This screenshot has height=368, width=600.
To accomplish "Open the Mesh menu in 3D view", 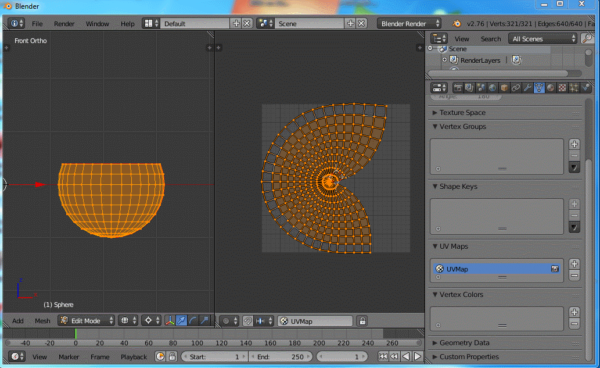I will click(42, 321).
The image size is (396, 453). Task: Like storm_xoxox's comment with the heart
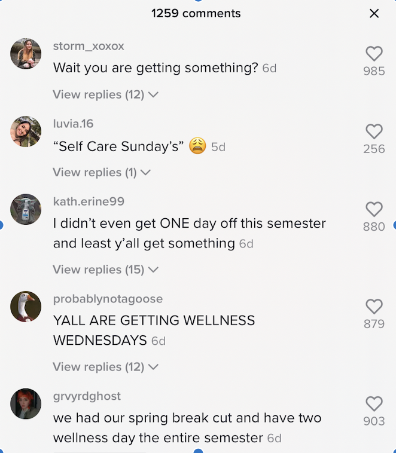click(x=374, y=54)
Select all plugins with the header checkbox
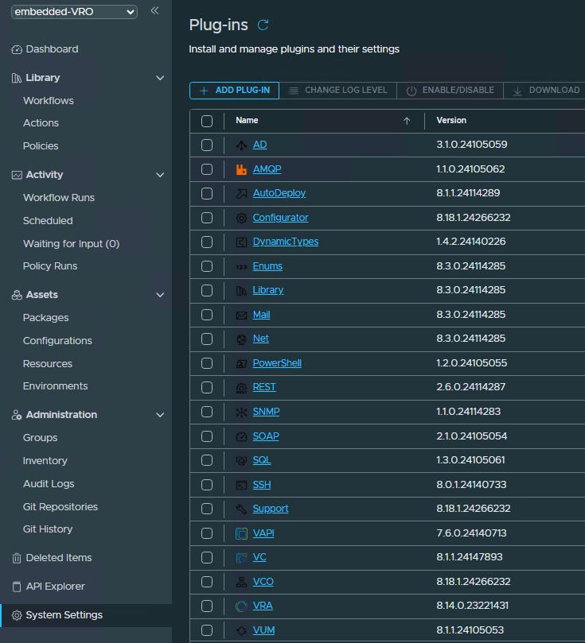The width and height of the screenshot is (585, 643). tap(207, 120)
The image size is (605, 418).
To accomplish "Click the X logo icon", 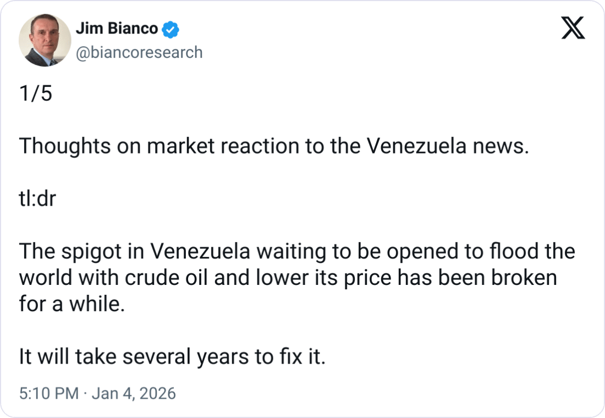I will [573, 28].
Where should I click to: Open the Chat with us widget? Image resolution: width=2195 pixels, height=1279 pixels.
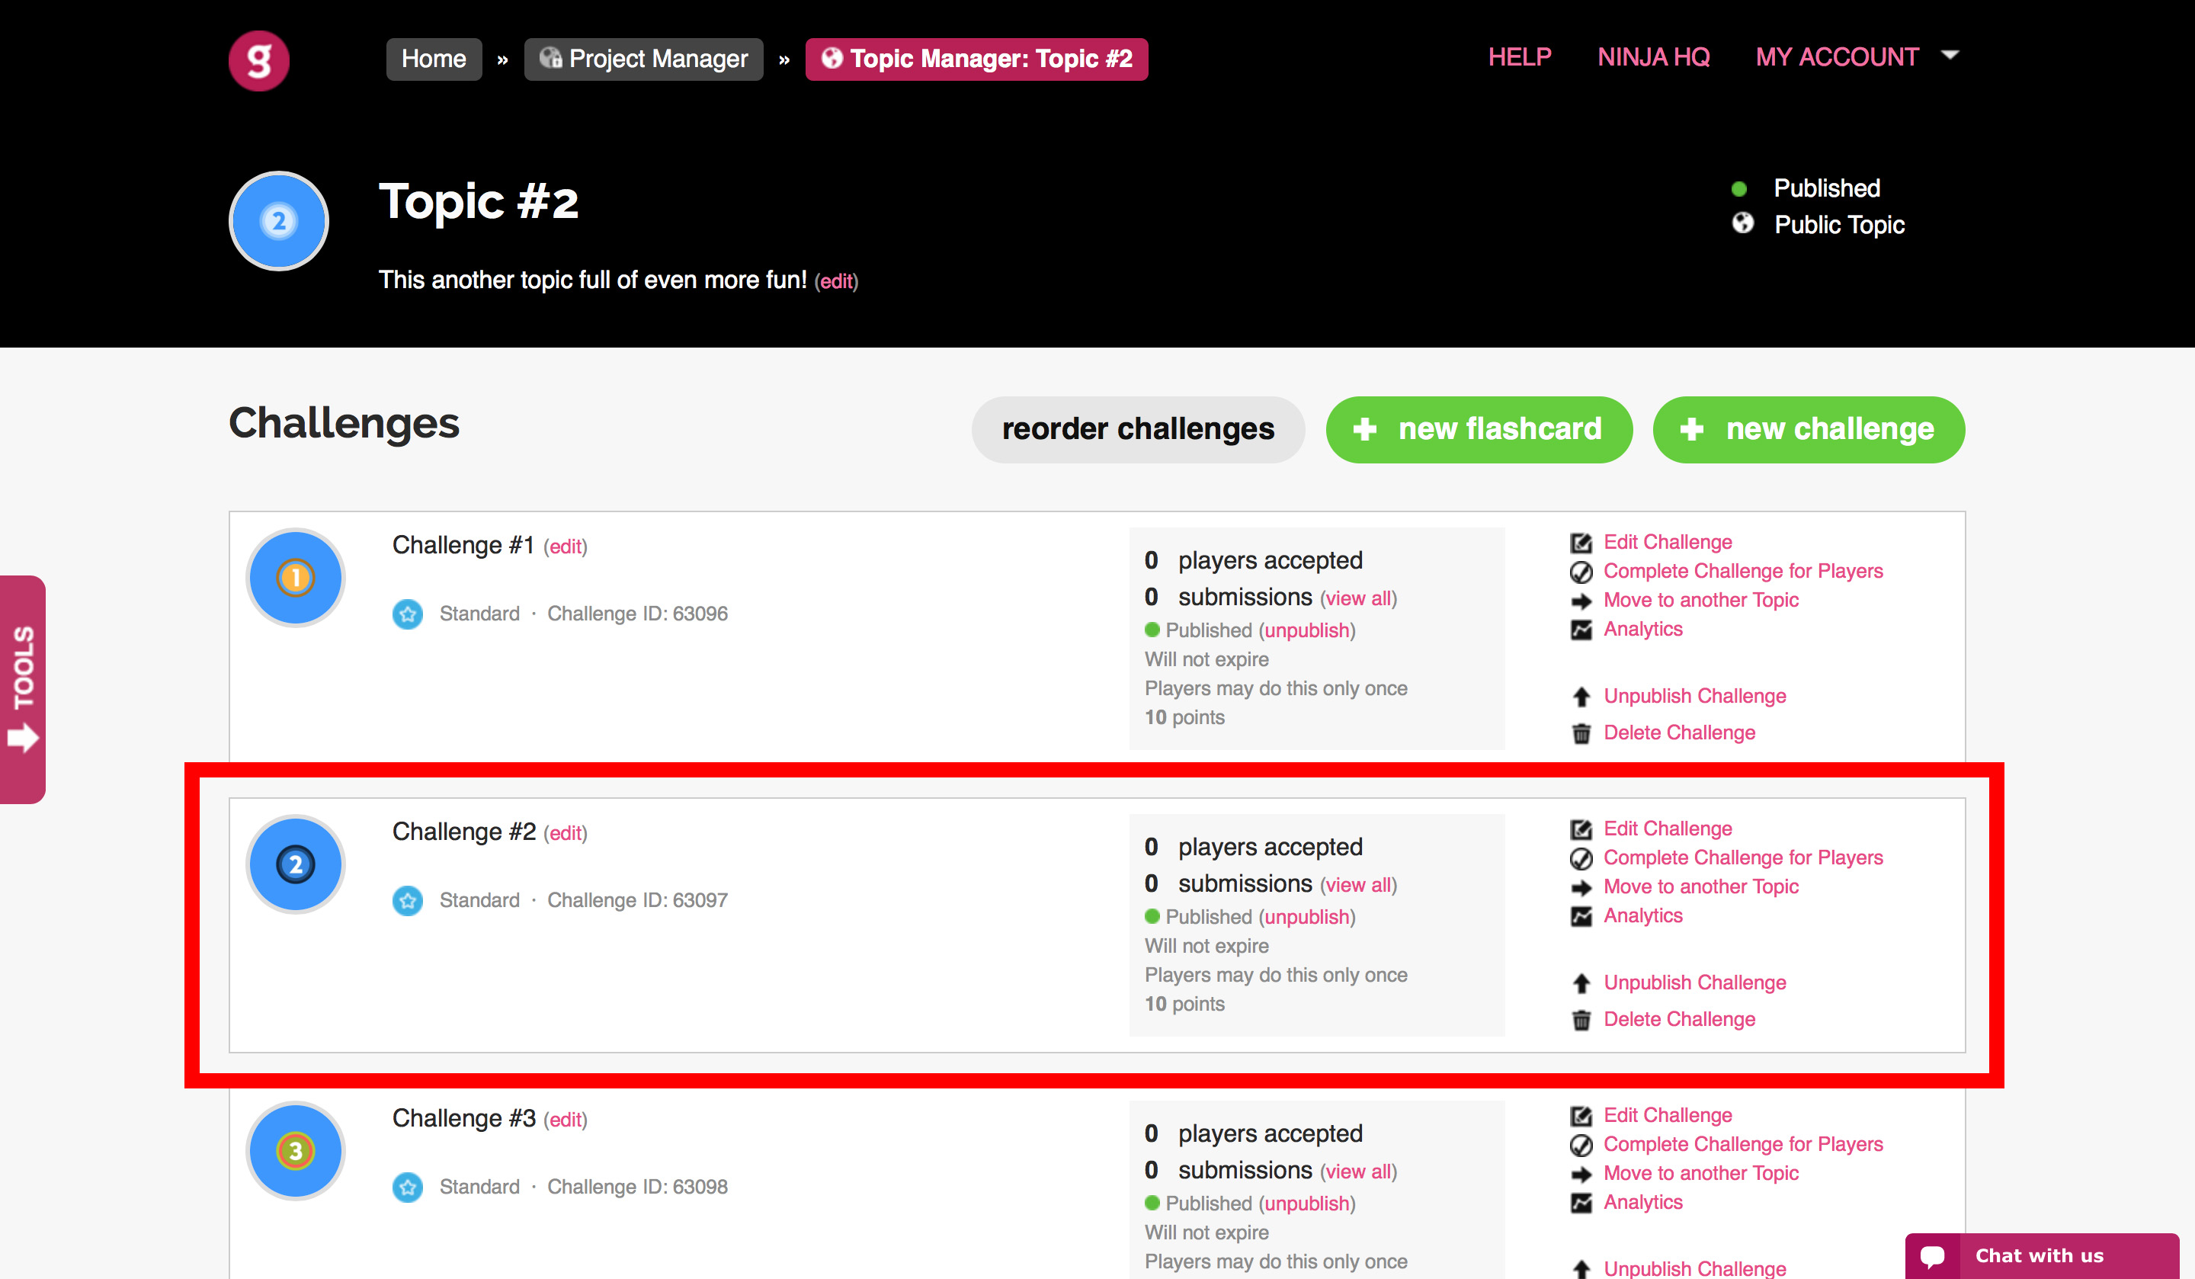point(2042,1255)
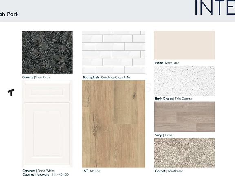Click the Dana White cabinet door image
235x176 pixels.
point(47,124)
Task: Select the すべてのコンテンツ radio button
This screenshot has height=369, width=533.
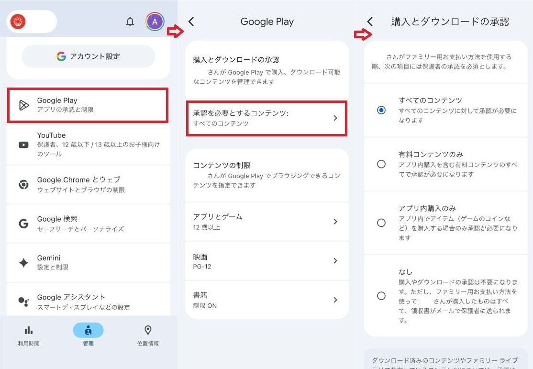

☆ ☆ ☆ ☆ ☆

EXERCISE PROMPT: Your copy should hold only the lines from the one containing "Task: Select the すべてのコンテンツ radio button" through the last line of the listing, both included, retyped exactly and free of pictures.

EXPECTED ANSWER:
Task: Select the すべてのコンテンツ radio button
This screenshot has height=369, width=533.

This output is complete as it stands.